Мгновенья дивных встреч Разговор с Брежневым Л. И

ИВАН КОЖЕМЯКО


МГНОВЕНЬЯ
ДИВНЫХ
ВСТРЕЧ
РАЗГОВОР С Л. И. БРЕЖНЕВЫМ

© Кожемяко Иван Иванович
2 августа 2016 года


Конечно, в ту пору я уже не был наивным человеком.
И мне казалось, что я был готов к любым испытаниям жизнью.
Но когда в трубке раздался достаточно отстранённый, но вежливый и твёрдый голос какого-то мужчины, я вздрогнул.
Первая мысль была – а не послать ли мне этого «шутника» подальше за его неуместную шутку.
Но что-то меня остановило.

 

И я внимательно слушал неведомого мне человека, который настойчиво мне поведал, что сейчас я буду говорить с Генеральным секретарём ЦК КПСС Леонидом Ильичём Брежневым.
Он же мне сказал, твёрдо и многозначительно, что вопросов Леониду Ильичу мне не задавать, а чётко и внятно отвечать на его вопросы.
Примерная продолжительность разговора пять минут.
«Хорошо», – уже спокойно ответил я и придвинул к себе тетрадку, с ручкой, чтобы записывать все вопросы Брежнева и мои ответы на них.

---

### Задания
(a) Перечислите все определения, которыми в воспоминаниях о разговоре с Брежневым описан голос мужчины в трубке.
(b) Объясните, зачем рассказчик придвинул к себе тетрадку с ручкой, опираясь на воспоминания о разговоре с Брежневым.
Приведенные далее данные — самостоятельный материал, не связанный с текстом.

### Записи набора данных
---

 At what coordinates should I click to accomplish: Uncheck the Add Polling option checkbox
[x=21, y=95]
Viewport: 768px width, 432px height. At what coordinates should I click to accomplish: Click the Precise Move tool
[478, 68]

---

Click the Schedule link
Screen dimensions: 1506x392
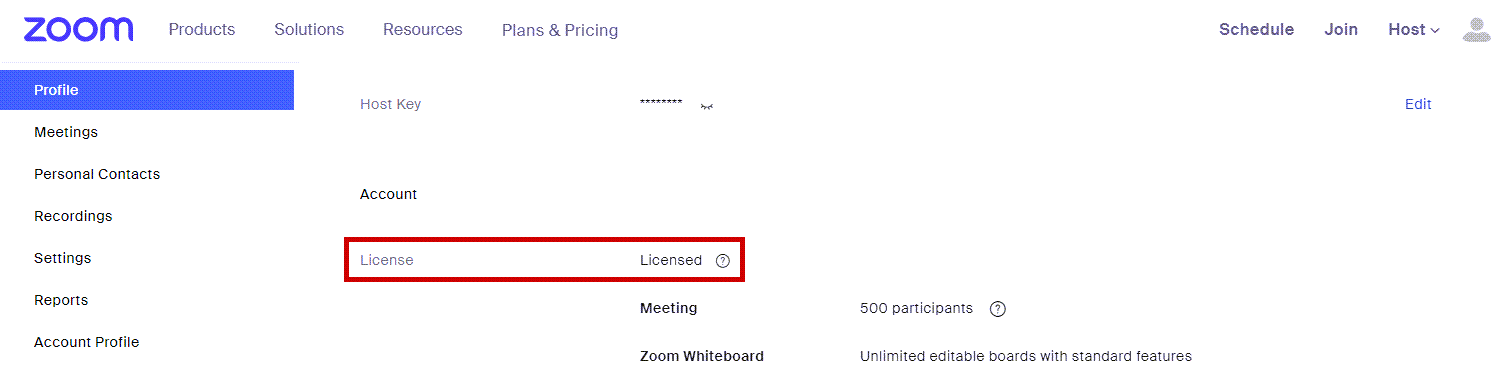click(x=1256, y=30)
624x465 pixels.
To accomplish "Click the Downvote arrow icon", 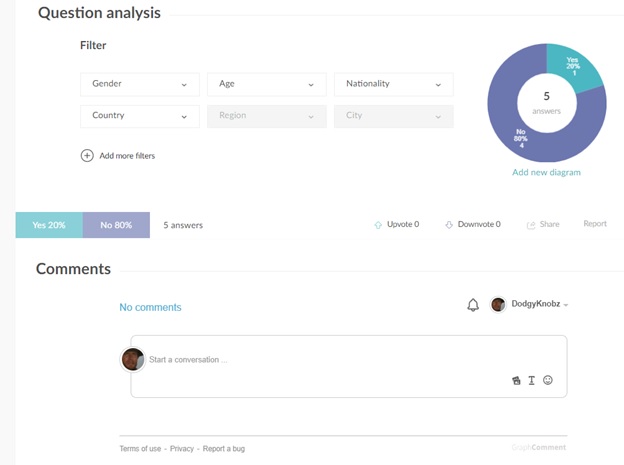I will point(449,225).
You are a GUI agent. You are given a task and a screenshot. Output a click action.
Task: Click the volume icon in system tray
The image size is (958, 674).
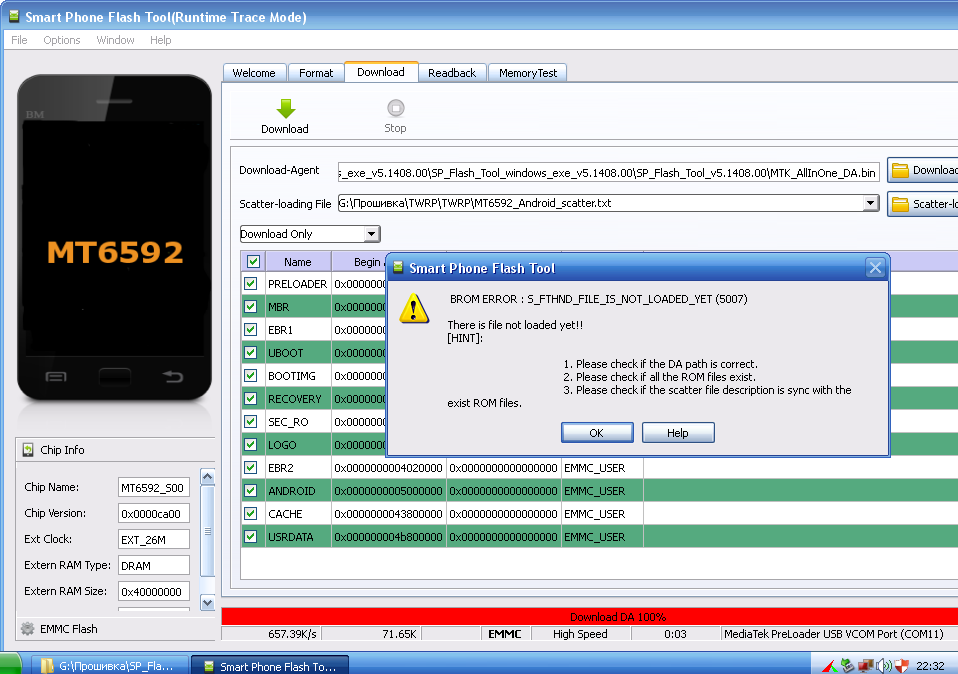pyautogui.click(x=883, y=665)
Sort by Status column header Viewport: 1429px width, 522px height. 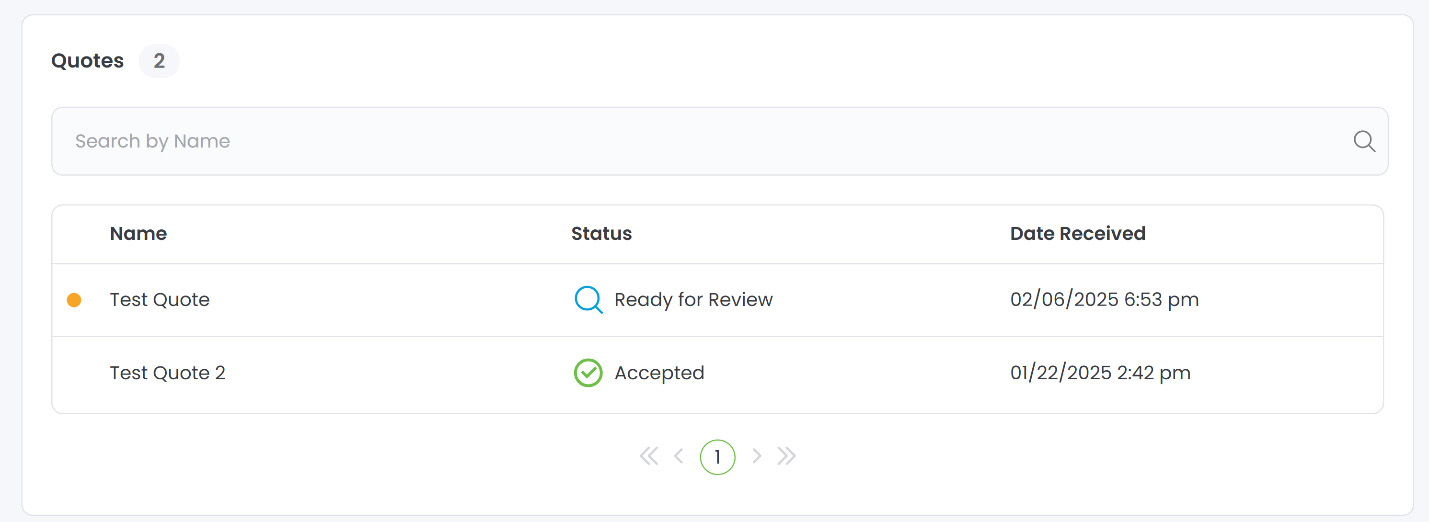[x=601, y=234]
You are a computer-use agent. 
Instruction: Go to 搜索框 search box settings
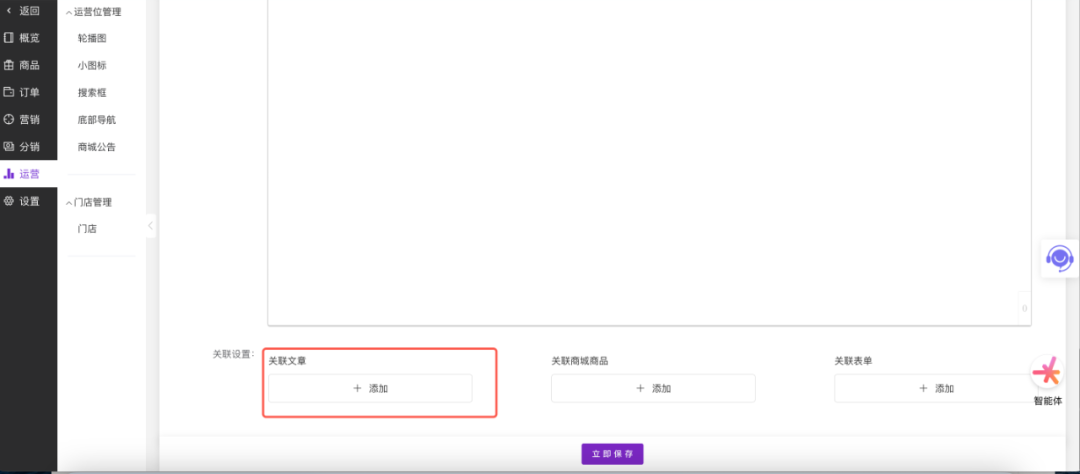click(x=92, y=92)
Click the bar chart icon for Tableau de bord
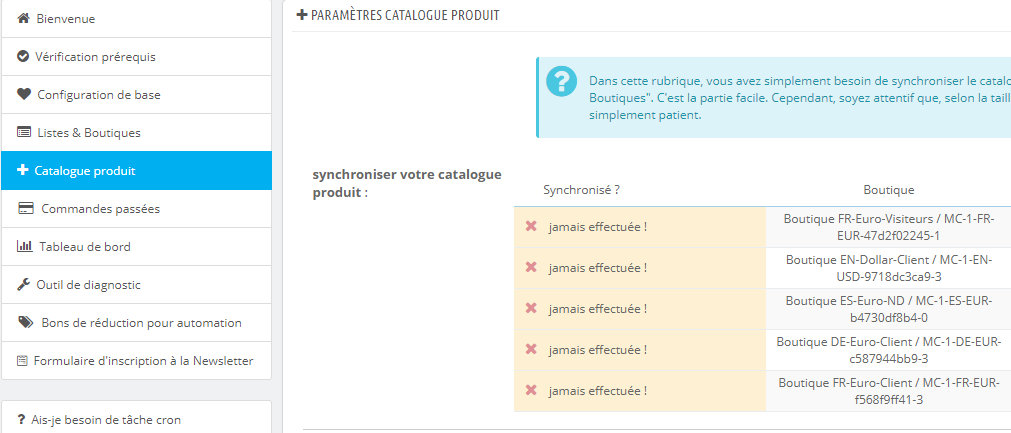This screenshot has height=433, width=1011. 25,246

---

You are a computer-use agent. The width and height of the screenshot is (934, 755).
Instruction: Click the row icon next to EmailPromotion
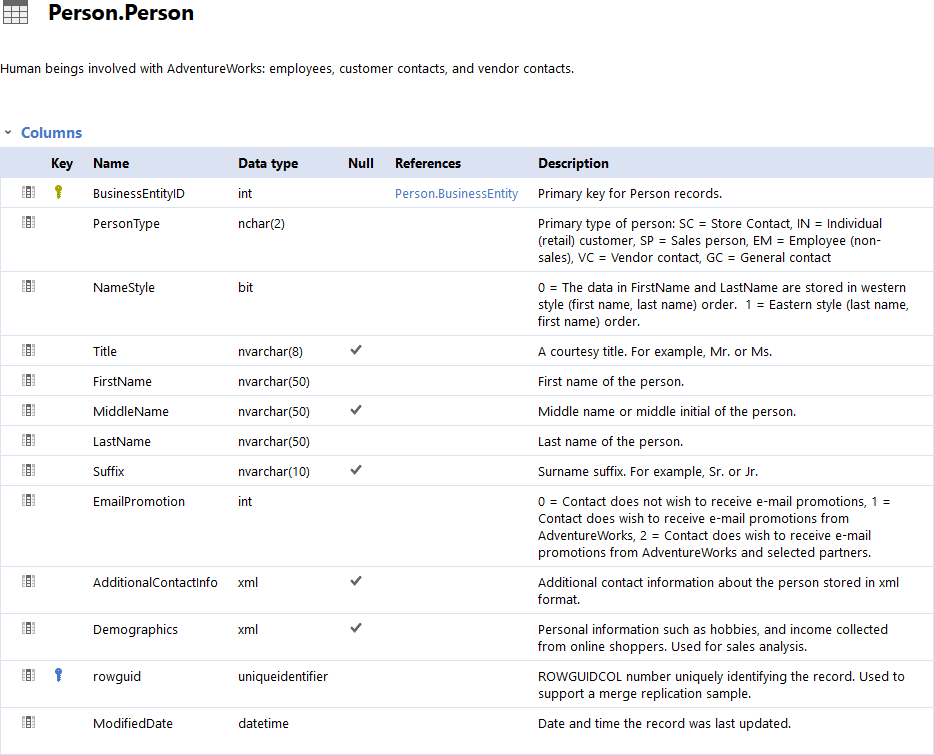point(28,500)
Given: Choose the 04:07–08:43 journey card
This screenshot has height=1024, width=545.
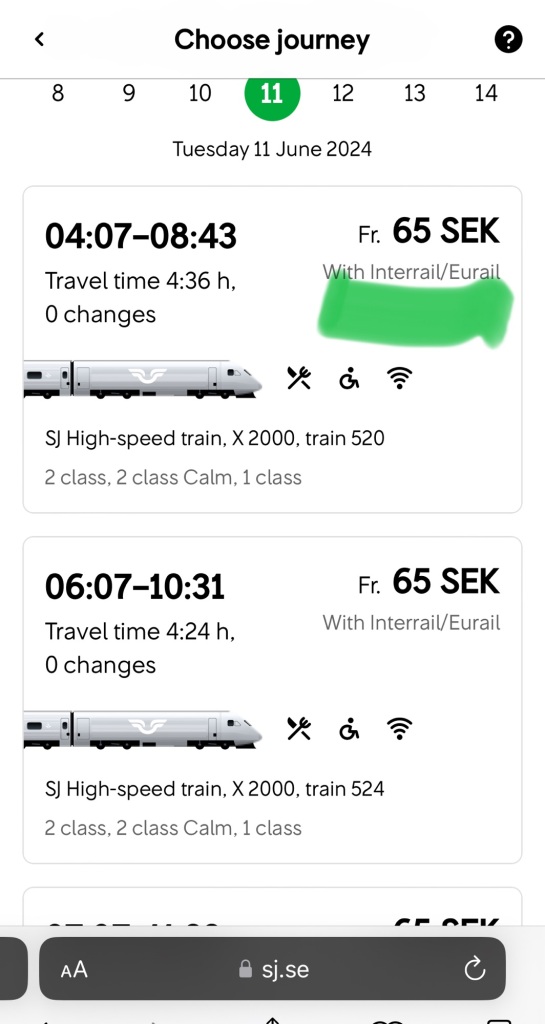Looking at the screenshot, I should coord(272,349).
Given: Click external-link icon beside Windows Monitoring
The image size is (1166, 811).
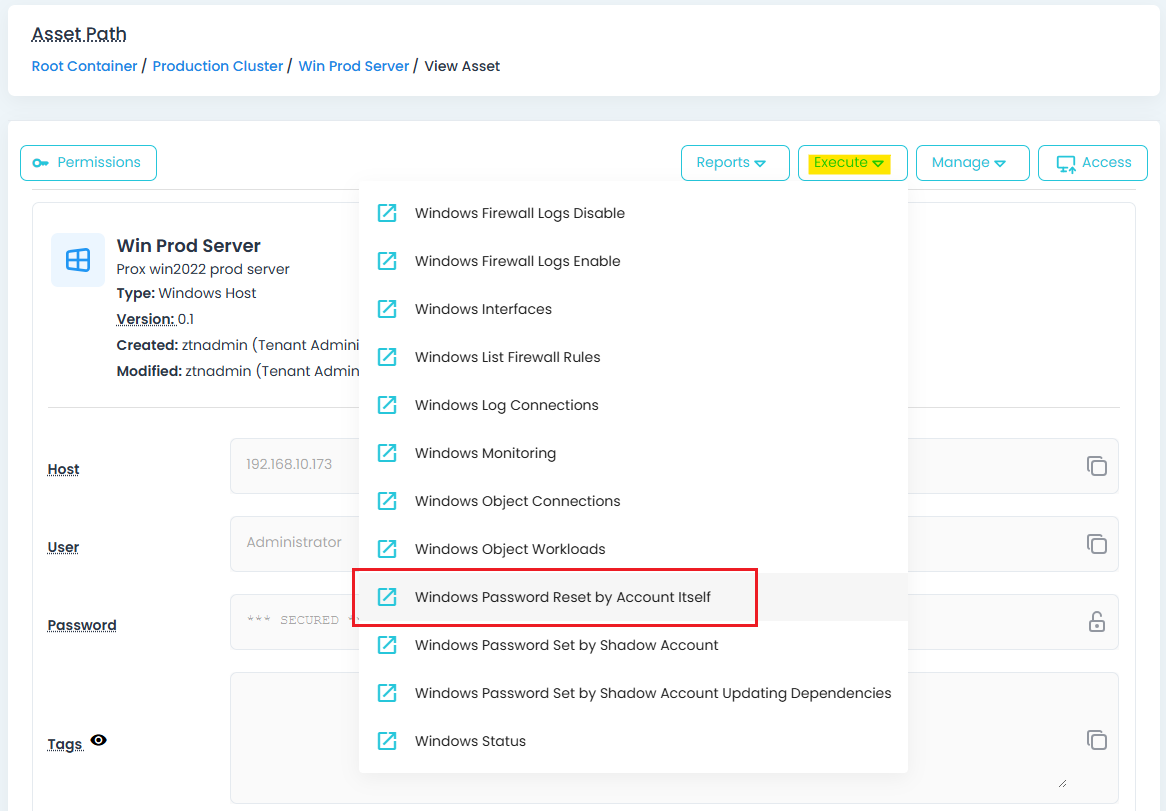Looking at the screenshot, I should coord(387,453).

---

### Письменные ответы
(a) Достаточно отстраненный, вежливый, твердый.

(b) Рассказчик придвинул тетрадку с ручкой, чтобы записывать все вопросы Брежнева и свои ответы на них.